NI: What inspired you to create the Photo Ark?

SARTORE: By the time my wife got sick, I had already done 35 stories for National Geographic. I wondered what I could do to reach the public and get them to care about biodiversity and the extinction crisis, since more than half of all species could be extinct by 2100. I needed to do something easy to comprehend at a glance, and it seemed taking portraits of the animals on black and white backgrounds using studio lighting would be effective.

What do you hope to accomplish?

The idea is not just to create the world’s largest archive of high-quality animal photography, which it already is, but to engage the public and get them thinking about everything from their consumer choices to ways of helping the species survive. People love animals, but I don’t think they understand what they’re up against. That’s our role: to educate and inspire people to care about the planet.

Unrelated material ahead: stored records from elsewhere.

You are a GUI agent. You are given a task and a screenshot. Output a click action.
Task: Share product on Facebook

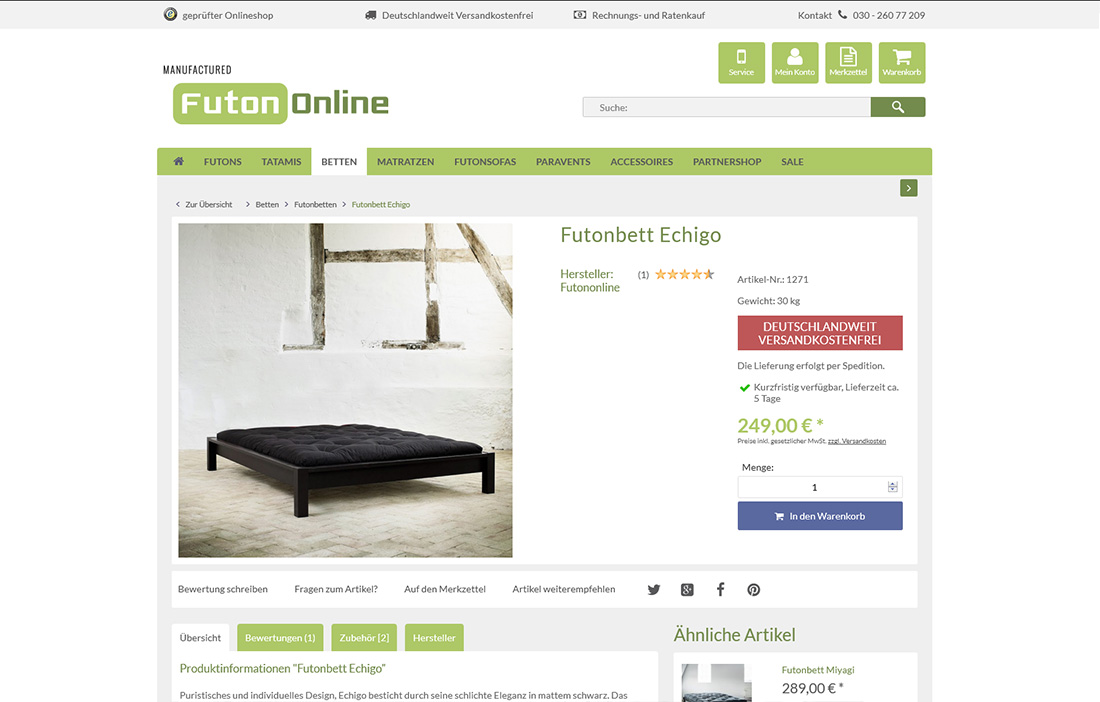coord(720,590)
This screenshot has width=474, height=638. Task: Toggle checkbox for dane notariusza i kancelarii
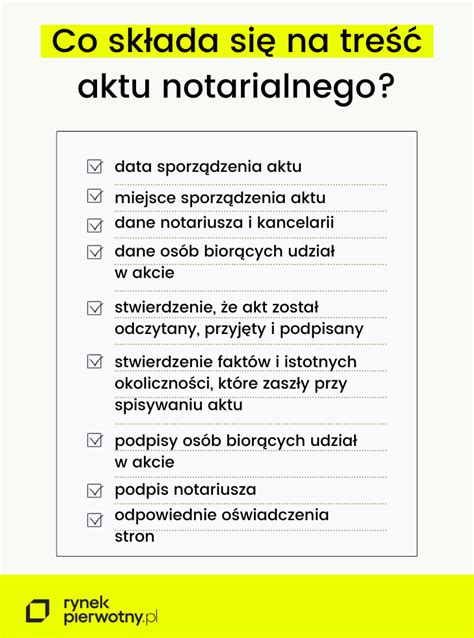(x=94, y=225)
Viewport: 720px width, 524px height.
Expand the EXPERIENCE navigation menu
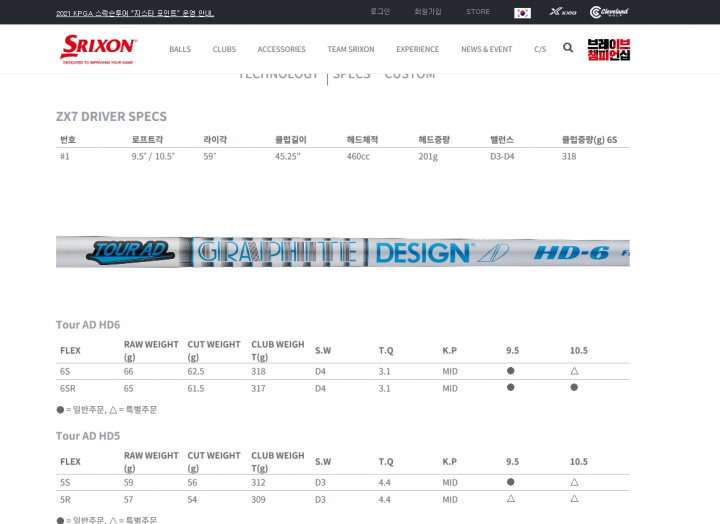[x=417, y=49]
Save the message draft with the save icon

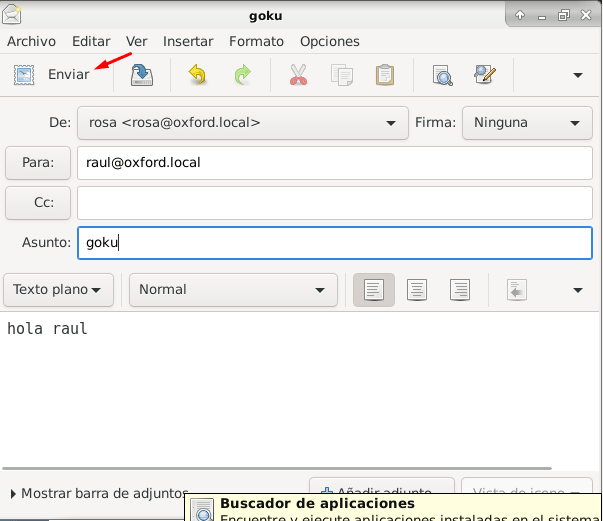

How do you fund a project of this magnitude?

National Geographic provided a small fellowship, but that only covers a small part of the work, so we’re always looking for investors. People can also purchase prints from the Photo Ark. One hundred percent of the money goes to fund the next trip so we can keep going, and all donations are tax-deductible. Sometimes I charge it all to my credit card. It’s a giant money-losing venture, but it’s important.

What brought you to Naples?

I came to the Naples Zoo in May to photograph a Florida panther that had been shot in the face, a reticulated python, and a zebra, among a few other animals. I actually worked in Naples for one of my first stories for National Geographic many years ago, but I hadn’t had the opportunity to see the zoo, so visiting was a lot of fun. You can tell the staff cares deeply about animals.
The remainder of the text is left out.